Back in Rome, Gaius Rabirius Postumus was an unhappy camper. He had escaped Alexandria with his life, but he still lost a huge chunk of his fortune. Being an irascible fellow, he started complaining in the senate house. He used what authority he had as a senator and friend of Pompey to whip up support for his selfish cause. After all, how could they allow this Greek-Egyptian sometimes-king to cheat a distinguished senator of Rome?
This was not a smart move.
Pompey’s enemies got wind of Rabirius’ whining and put it all together. Clearly, the Pompey faction was playing fast and loose with senatorial power. But the populares in the senate had to move carefully. The restoration of Ptolemy XII may have been unsanctioned but it was also successful and popular. The senate would be hard pressed to condemn Pompey for winning yet another brilliant campaign, even if it was illegal. The people of Rome wouldn’t have it.
But a Roman senator bilking a province? That was a crime, albeit selectively enforced. They decided to enforce it.
Gaius Rabirius Postumus was duly accused of De Repetundis, also known as extortion. Roman governors often engaged in extortion (if not wholesale theft) when they ruled a province. But if the governor’s greed led to instability, they were sometimes accused of De Repetundis. The penalty was usually a massive fine, and sometimes exile. Like his adoptive father before him, Gaius Rabirius Postumus was in a world of shit.

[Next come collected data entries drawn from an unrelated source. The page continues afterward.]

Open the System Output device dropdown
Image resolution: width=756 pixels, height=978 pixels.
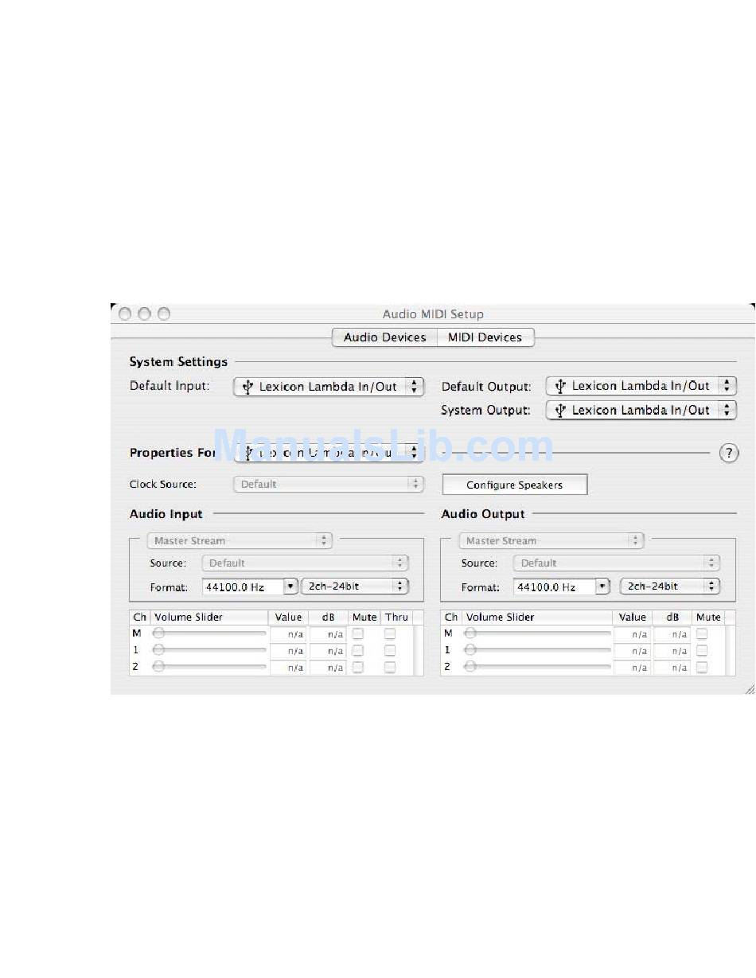[641, 411]
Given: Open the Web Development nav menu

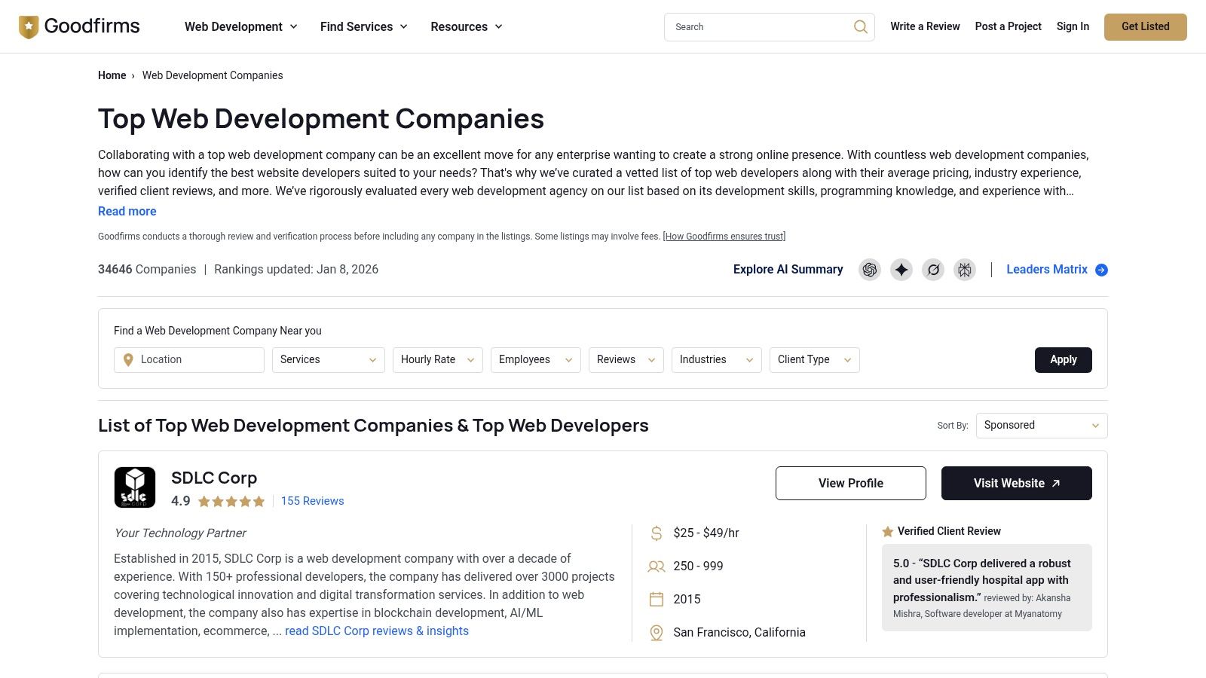Looking at the screenshot, I should [x=240, y=27].
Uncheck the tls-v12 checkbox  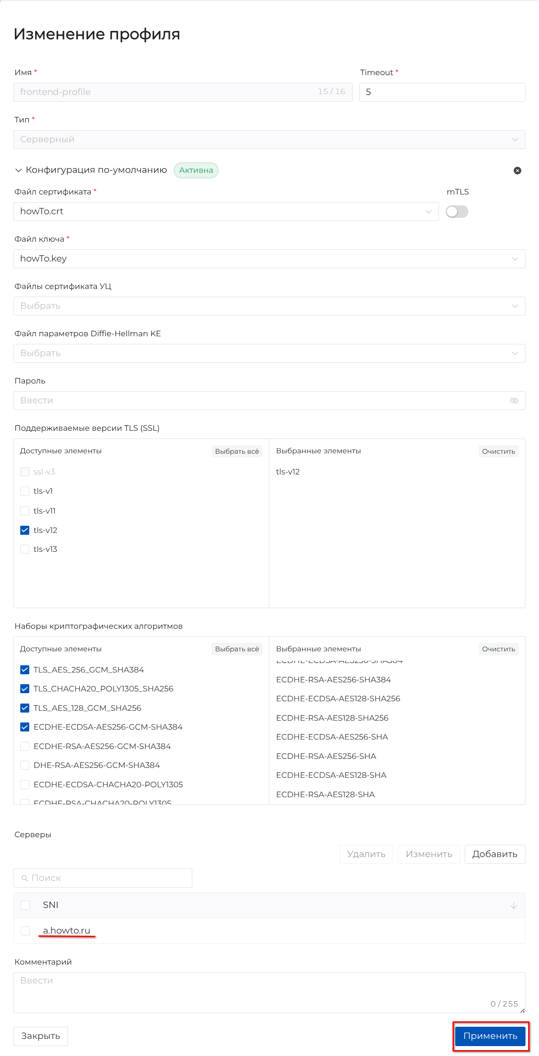(x=25, y=530)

Rather than gaining sympathy from the Roman senate, Rabirius now faced a serious charge. And there was only one man who could get him out of it: Marcus Tullius Cicero. Like his father before him, Rabirius needed the sharp mind of Rome’s greatest lawyer to get his dumb ass out of the soup.
However, Rabirius had a hurdle: money. He had escaped Alexandria without a penny of his ill-gotten tax-skimming gains. So he leaned on his wife, Rabiria Demaris. Her family was rich as hell. Surely they could help? And they did. Cicero got his retainer and took the job. His defense of Rabirius was strikingly similar to his defense of the elder Rabirius and it also survives to this day as “Pro Rabirio Postumo”. In it, he re-frames Rabirius as a hapless, rash fellow who was merely doing his best to secure his assets as any man would. There’s plenty of “who among us?” interrogatories and obfuscations. It was another piece of Ciceronian legal theater and it worked like a charm.
It is not known if Gaius Rabirius Postumus ever got his fortune restored, but he did get acquitted, and he did build a lovely memorial for himself, his wife, and his newly adopted Egyptian goddess on the Via Appia Antica. It’s hard to prove, but I suspect part of Rabirius’ penance was to accept Isis as the family god. He surely had no love for Egypt, so it seems likely the adoption of Isis was forced upon him.
Regardless, the memorial still stands on the Via Appia Antica for all to see. Tourists take snapshots, but few have ever heard of him and even fewer know his story. Gaius Rabirius Postumus may have been a footnote in Roman history, but around him swirled the timeless stories of mighty ancients like Pompey, Cicero, Julius Caesar, Marc Antony, Ptolemy, and Cleopatra. He was a player in the game at a moment in history when a thriving republic became an unapologetic empire.
Next time you are in Rome, rent a bike and head down the Via Appia Antica. Just past the Via Degli Eugenii is a monument to the Rabirii. Stop and take a look. There is the face of a man who, though a fool and a scoundrel, was a moving cog in the machine that built western civilization.